(RECORDS FOR THE TASK begins)

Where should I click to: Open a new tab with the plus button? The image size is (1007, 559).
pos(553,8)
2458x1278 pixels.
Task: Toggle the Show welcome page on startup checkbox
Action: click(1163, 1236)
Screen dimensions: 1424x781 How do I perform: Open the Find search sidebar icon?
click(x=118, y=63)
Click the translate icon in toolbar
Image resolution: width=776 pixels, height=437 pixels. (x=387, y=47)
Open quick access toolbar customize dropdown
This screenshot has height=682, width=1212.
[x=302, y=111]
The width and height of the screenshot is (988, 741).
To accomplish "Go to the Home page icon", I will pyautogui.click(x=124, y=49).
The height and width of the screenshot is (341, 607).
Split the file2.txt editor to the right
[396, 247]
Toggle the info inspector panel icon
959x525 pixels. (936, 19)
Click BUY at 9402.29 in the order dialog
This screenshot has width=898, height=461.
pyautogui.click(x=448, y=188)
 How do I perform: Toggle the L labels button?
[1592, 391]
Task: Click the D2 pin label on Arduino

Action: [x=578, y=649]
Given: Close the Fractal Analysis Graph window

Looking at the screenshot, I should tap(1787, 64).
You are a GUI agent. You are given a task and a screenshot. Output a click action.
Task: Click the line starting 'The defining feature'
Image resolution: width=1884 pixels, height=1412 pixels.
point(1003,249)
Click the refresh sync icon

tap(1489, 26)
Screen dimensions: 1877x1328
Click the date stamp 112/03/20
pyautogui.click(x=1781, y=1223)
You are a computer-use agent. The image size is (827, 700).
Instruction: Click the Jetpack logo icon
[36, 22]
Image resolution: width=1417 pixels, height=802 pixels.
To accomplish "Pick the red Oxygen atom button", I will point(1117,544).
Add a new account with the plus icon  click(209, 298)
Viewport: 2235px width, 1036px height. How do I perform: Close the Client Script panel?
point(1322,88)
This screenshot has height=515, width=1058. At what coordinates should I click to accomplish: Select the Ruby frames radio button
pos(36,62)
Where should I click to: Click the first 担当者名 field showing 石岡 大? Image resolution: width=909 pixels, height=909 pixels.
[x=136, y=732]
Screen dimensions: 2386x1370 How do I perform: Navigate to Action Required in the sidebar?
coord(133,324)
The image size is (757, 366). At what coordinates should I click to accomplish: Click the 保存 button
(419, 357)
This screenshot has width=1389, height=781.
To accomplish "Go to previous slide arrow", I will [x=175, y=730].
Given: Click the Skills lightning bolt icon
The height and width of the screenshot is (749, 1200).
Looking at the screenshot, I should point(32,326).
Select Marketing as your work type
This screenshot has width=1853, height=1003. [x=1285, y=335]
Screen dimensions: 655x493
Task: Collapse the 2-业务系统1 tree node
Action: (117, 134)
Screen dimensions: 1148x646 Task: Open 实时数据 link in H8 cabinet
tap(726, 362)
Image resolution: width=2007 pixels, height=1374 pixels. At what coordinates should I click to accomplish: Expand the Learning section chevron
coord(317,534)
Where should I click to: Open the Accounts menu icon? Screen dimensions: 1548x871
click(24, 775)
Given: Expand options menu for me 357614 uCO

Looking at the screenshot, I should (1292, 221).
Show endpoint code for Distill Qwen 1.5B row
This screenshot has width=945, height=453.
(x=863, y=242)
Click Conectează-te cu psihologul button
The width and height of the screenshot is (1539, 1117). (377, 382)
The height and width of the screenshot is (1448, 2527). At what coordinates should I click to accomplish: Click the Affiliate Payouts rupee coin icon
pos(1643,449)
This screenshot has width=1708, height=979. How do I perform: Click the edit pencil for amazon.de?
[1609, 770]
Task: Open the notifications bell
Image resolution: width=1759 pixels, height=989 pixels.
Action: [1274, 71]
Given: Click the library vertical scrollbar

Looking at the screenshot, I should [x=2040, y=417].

(RECORDS FOR THE TASK ends)

THE TASK: The full set of records, transcribed exactly, is the answer.

EXERCISE SOLUTION:
Where should I click to: Open a new tab with the plus button? The image size is (1007, 559).
pos(553,8)
2458x1278 pixels.
Task: Toggle the Show welcome page on startup checkbox
Action: click(1163, 1236)
Screen dimensions: 1424x781 How do I perform: Open the Find search sidebar icon?
click(x=118, y=63)
Click the translate icon in toolbar
Image resolution: width=776 pixels, height=437 pixels. (x=387, y=47)
Open quick access toolbar customize dropdown
This screenshot has height=682, width=1212.
[x=302, y=111]
The width and height of the screenshot is (988, 741).
To accomplish "Go to the Home page icon", I will pyautogui.click(x=124, y=49).
The height and width of the screenshot is (341, 607).
Split the file2.txt editor to the right
[396, 247]
Toggle the info inspector panel icon
959x525 pixels. (936, 19)
Click BUY at 9402.29 in the order dialog
This screenshot has width=898, height=461.
pyautogui.click(x=448, y=188)
 How do I perform: Toggle the L labels button?
[1592, 391]
Task: Click the D2 pin label on Arduino

Action: [x=578, y=649]
Given: Close the Fractal Analysis Graph window

Looking at the screenshot, I should tap(1787, 64).
You are a GUI agent. You are given a task and a screenshot. Output a click action.
Task: Click the line starting 'The defining feature'
Image resolution: width=1884 pixels, height=1412 pixels.
point(1003,249)
Click the refresh sync icon

tap(1489, 26)
Screen dimensions: 1877x1328
Click the date stamp 112/03/20
pyautogui.click(x=1781, y=1223)
You are a computer-use agent. The image size is (827, 700).
Instruction: Click the Jetpack logo icon
[36, 22]
Image resolution: width=1417 pixels, height=802 pixels.
To accomplish "Pick the red Oxygen atom button", I will point(1117,544).
Add a new account with the plus icon  click(209, 298)
Viewport: 2235px width, 1036px height. How do I perform: Close the Client Script panel?
point(1322,88)
This screenshot has height=515, width=1058. At what coordinates should I click to accomplish: Select the Ruby frames radio button
pos(36,62)
Where should I click to: Click the first 担当者名 field showing 石岡 大? Image resolution: width=909 pixels, height=909 pixels.
[x=136, y=732]
Screen dimensions: 2386x1370 How do I perform: Navigate to Action Required in the sidebar?
coord(133,324)
The image size is (757, 366). At what coordinates should I click to accomplish: Click the 保存 button
(419, 357)
This screenshot has width=1389, height=781.
To accomplish "Go to previous slide arrow", I will [x=175, y=730].
Given: Click the Skills lightning bolt icon
The height and width of the screenshot is (749, 1200).
Looking at the screenshot, I should point(32,326).
Select Marketing as your work type
This screenshot has width=1853, height=1003. [x=1285, y=335]
Screen dimensions: 655x493
Task: Collapse the 2-业务系统1 tree node
Action: (117, 134)
Screen dimensions: 1148x646 Task: Open 实时数据 link in H8 cabinet
tap(726, 362)
Image resolution: width=2007 pixels, height=1374 pixels. At what coordinates should I click to accomplish: Expand the Learning section chevron
coord(317,534)
Where should I click to: Open the Accounts menu icon? Screen dimensions: 1548x871
click(24, 775)
Given: Expand options menu for me 357614 uCO

Looking at the screenshot, I should (1292, 221).
Show endpoint code for Distill Qwen 1.5B row
This screenshot has width=945, height=453.
(x=863, y=242)
Click Conectează-te cu psihologul button
The width and height of the screenshot is (1539, 1117). (377, 382)
The height and width of the screenshot is (1448, 2527). At what coordinates should I click to accomplish: Click the Affiliate Payouts rupee coin icon
pos(1643,449)
This screenshot has width=1708, height=979. How do I perform: Click the edit pencil for amazon.de?
[1609, 770]
Task: Open the notifications bell
Image resolution: width=1759 pixels, height=989 pixels.
Action: [1274, 71]
Given: Click the library vertical scrollbar

Looking at the screenshot, I should [x=2040, y=417].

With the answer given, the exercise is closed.